--- Data to examine Enclosed Below ---

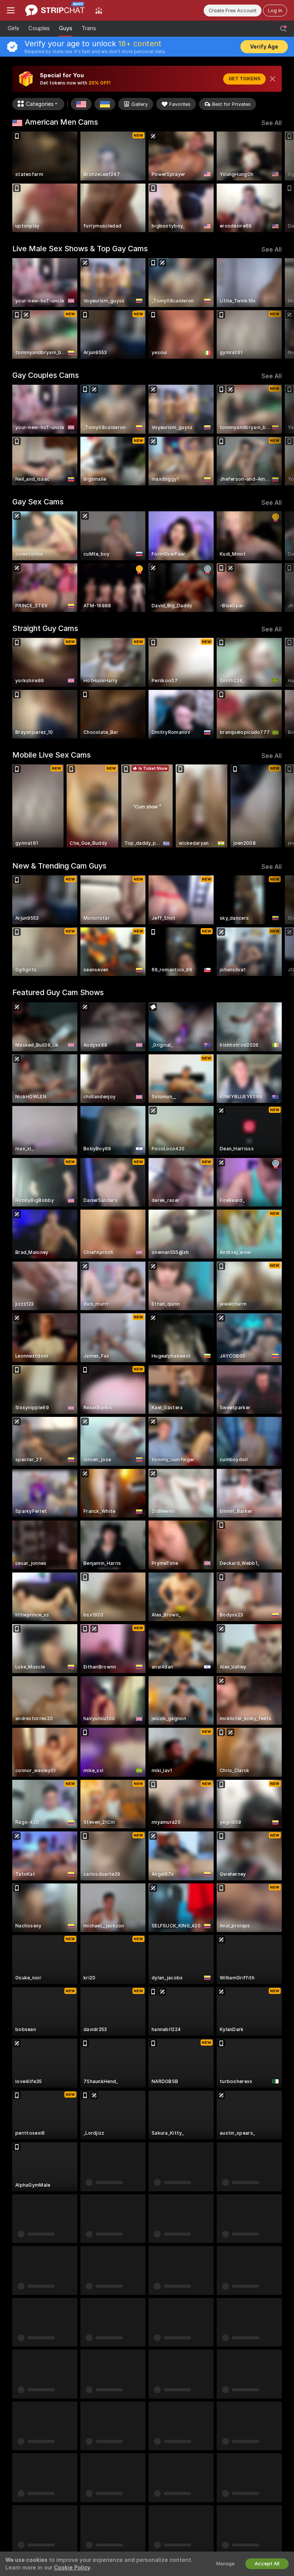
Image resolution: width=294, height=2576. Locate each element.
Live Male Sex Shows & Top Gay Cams (80, 248)
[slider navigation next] (279, 182)
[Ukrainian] (105, 104)
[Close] (272, 79)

--- End of Enclosed Data to examine ---

What the task asks: Print the records exactly, every one. Leave out the pictures.

Completed task:
Image resolution: width=294, height=2576. Locate each element.
Live Male Sex Shows & Top Gay Cams (80, 248)
[slider navigation next] (279, 182)
[Ukrainian] (105, 104)
[Close] (272, 79)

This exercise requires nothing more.